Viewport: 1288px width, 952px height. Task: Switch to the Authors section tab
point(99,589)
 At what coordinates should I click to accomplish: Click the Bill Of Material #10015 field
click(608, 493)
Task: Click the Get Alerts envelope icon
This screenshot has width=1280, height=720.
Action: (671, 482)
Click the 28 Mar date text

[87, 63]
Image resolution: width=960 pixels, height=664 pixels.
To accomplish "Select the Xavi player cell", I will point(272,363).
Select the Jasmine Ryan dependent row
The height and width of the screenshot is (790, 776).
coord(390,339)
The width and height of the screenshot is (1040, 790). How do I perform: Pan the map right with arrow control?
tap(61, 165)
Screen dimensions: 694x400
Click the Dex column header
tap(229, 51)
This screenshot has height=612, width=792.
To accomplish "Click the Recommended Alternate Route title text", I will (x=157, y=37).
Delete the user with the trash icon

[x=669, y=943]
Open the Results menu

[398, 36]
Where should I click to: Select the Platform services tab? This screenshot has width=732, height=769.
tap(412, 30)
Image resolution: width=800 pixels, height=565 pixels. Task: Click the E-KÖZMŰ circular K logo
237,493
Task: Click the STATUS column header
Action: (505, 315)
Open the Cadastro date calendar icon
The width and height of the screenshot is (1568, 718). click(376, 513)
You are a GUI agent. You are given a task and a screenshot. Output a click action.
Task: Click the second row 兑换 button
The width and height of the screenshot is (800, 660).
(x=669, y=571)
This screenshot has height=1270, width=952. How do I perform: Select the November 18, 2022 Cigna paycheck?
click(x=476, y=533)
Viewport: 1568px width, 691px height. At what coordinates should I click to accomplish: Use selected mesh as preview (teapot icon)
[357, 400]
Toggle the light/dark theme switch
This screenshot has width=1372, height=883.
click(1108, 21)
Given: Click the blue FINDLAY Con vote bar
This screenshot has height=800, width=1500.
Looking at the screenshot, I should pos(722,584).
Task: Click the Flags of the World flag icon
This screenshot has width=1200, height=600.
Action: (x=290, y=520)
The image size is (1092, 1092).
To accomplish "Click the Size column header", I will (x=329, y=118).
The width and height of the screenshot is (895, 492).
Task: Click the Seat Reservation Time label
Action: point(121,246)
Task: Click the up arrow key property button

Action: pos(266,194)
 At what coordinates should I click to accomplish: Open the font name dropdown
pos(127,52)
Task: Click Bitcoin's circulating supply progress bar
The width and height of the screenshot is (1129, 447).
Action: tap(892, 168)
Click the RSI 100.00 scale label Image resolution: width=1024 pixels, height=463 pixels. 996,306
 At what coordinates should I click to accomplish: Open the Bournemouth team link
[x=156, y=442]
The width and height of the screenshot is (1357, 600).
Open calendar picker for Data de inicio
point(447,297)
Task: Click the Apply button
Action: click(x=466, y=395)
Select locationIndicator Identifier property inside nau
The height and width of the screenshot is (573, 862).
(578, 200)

+++

Assignment:
The required output is every line of the entries, starting at the one that contains "The image size is (1092, 1092)." and ending at the last, copied exactly.

Solution below:
The image size is (1092, 1092).
To accomplish "Click the Size column header", I will (x=329, y=118).
The width and height of the screenshot is (895, 492).
Task: Click the Seat Reservation Time label
Action: point(121,246)
Task: Click the up arrow key property button

Action: pos(266,194)
 At what coordinates should I click to accomplish: Open the font name dropdown
pos(127,52)
Task: Click Bitcoin's circulating supply progress bar
The width and height of the screenshot is (1129, 447).
Action: tap(892, 168)
Click the RSI 100.00 scale label Image resolution: width=1024 pixels, height=463 pixels. 996,306
 At what coordinates should I click to accomplish: Open the Bournemouth team link
[x=156, y=442]
The width and height of the screenshot is (1357, 600).
Open calendar picker for Data de inicio
point(447,297)
Task: Click the Apply button
Action: click(x=466, y=395)
Select locationIndicator Identifier property inside nau
The height and width of the screenshot is (573, 862).
(578, 200)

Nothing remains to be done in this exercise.